▸ Problem to work on: Copy exactly, and only, the lines from the line containing "The height and" through the last line of the records below, both included, and leave out any pictures.

▸ Provided records:
::::

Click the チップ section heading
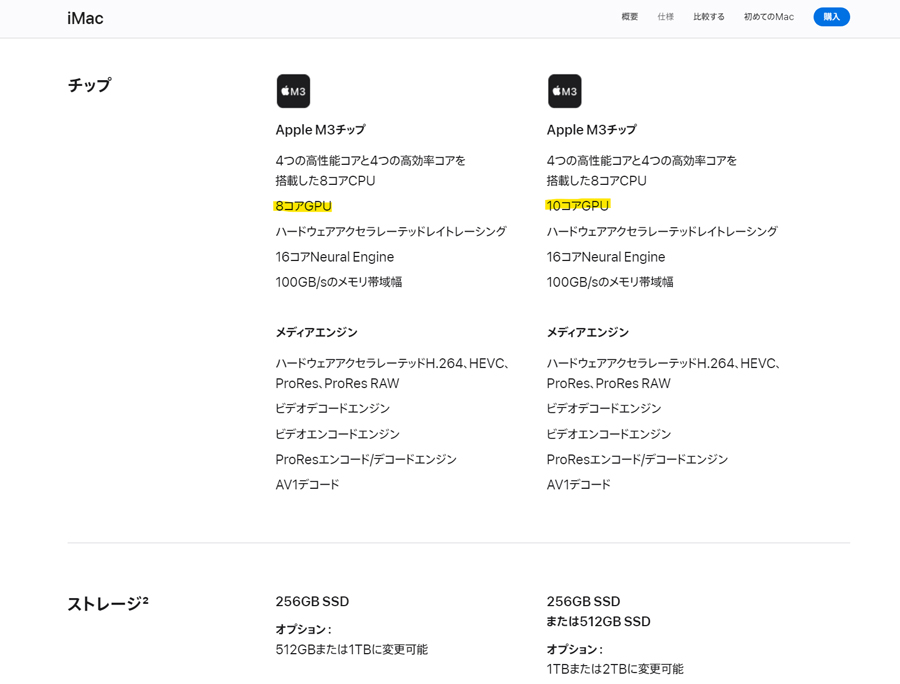This screenshot has height=684, width=900. (x=90, y=85)
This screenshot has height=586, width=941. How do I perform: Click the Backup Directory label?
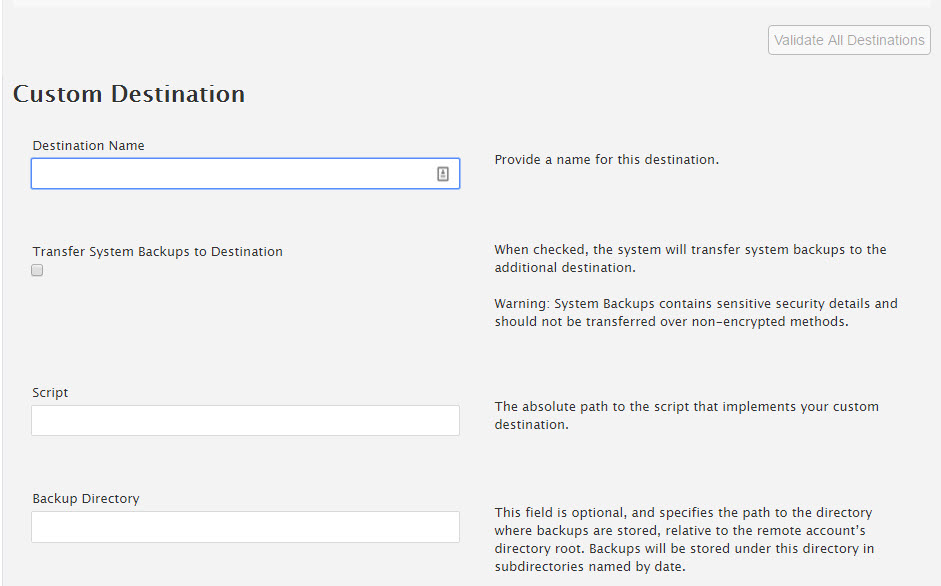85,499
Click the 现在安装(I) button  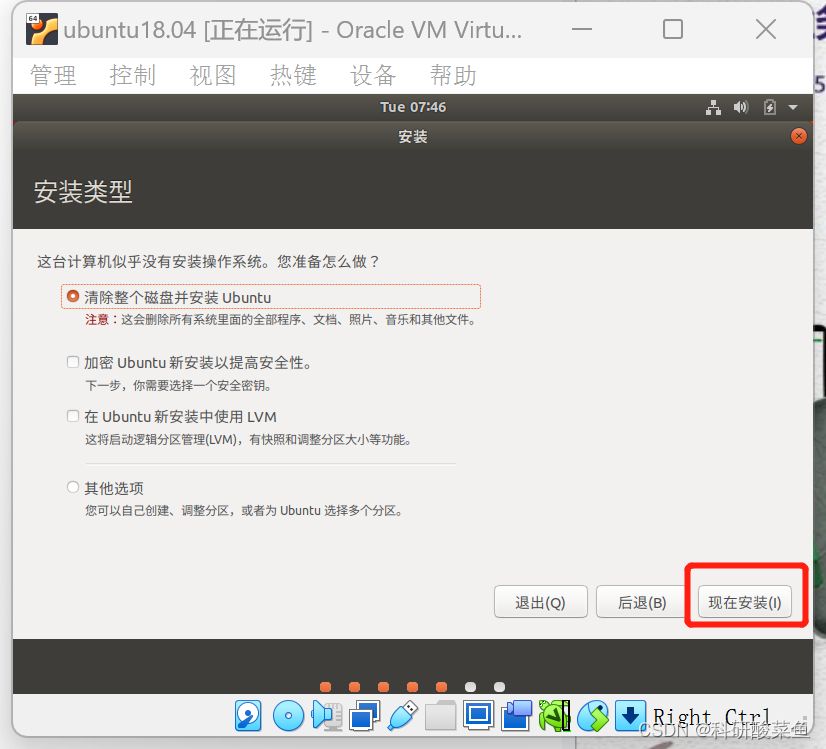[x=746, y=601]
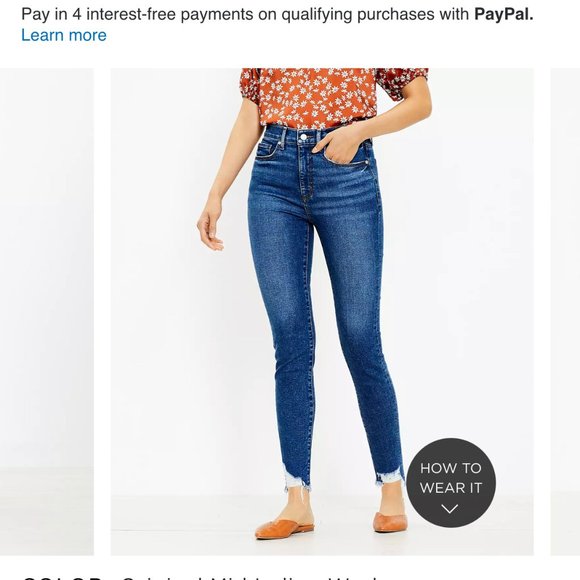Click the frayed hem on the left jean leg
This screenshot has width=580, height=580.
coord(296,478)
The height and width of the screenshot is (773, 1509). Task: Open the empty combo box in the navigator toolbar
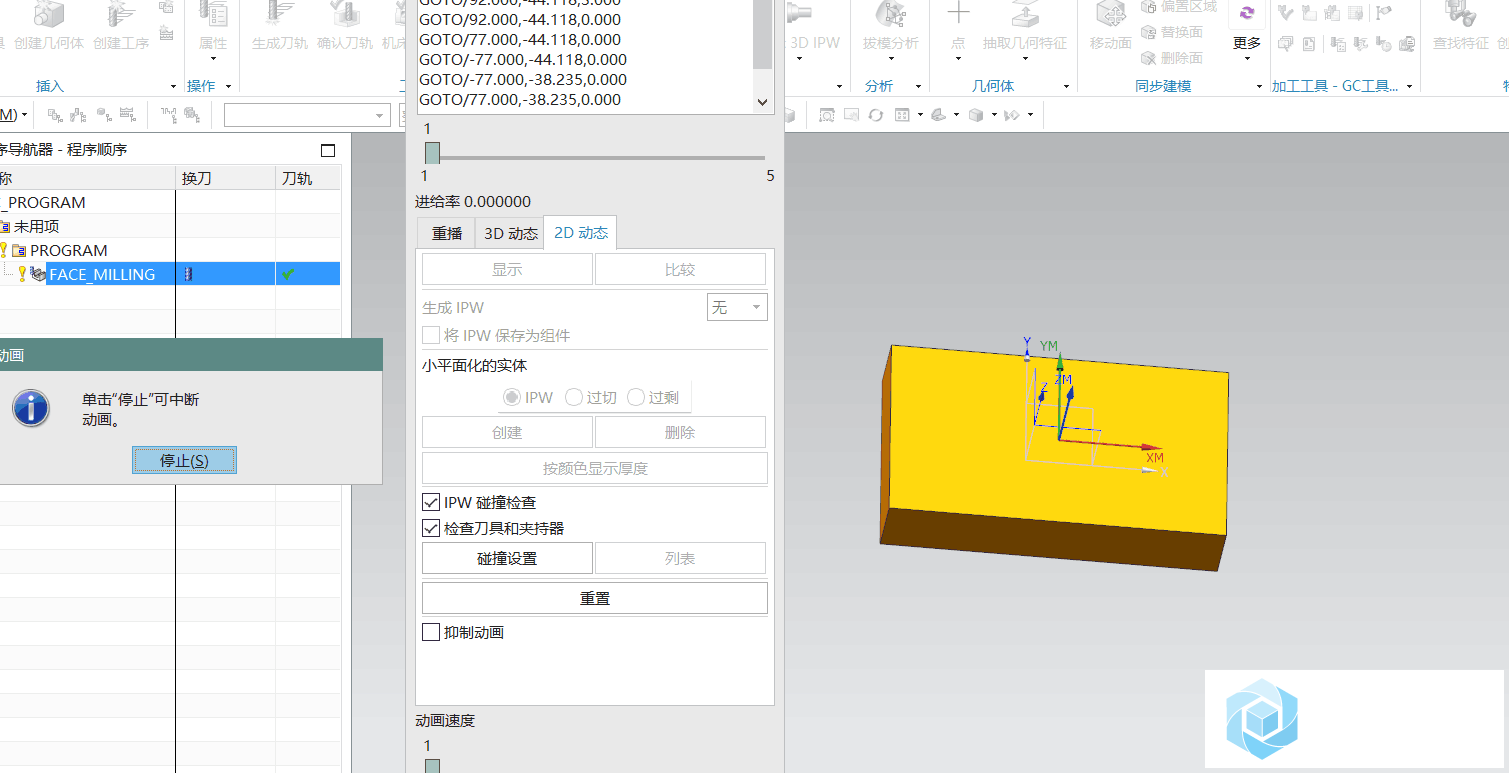click(x=306, y=116)
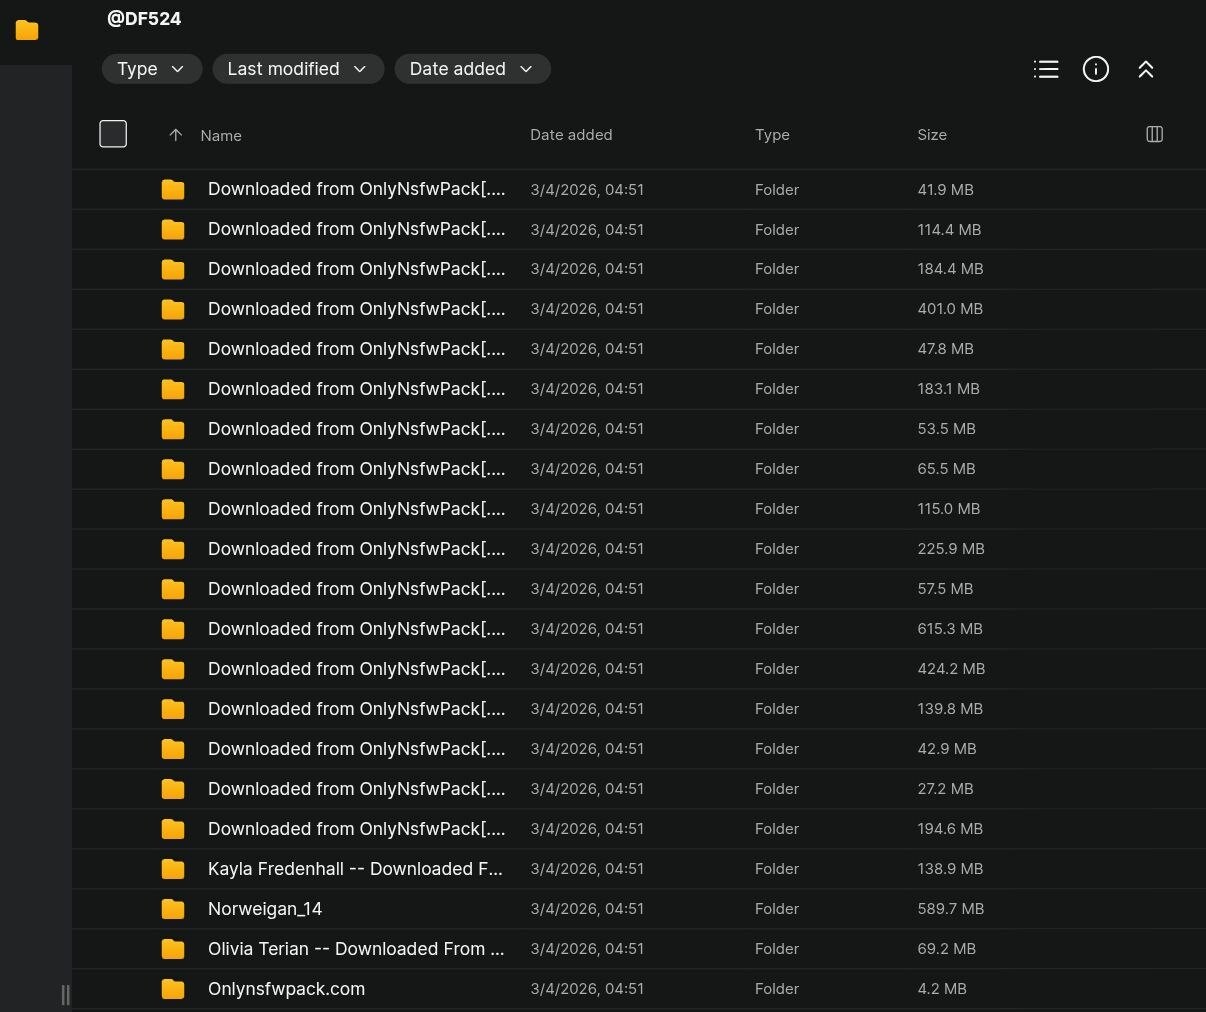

::::

▸ Completed exercise:
The height and width of the screenshot is (773, 1509). Task: Open the empty combo box in the navigator toolbar
click(x=306, y=116)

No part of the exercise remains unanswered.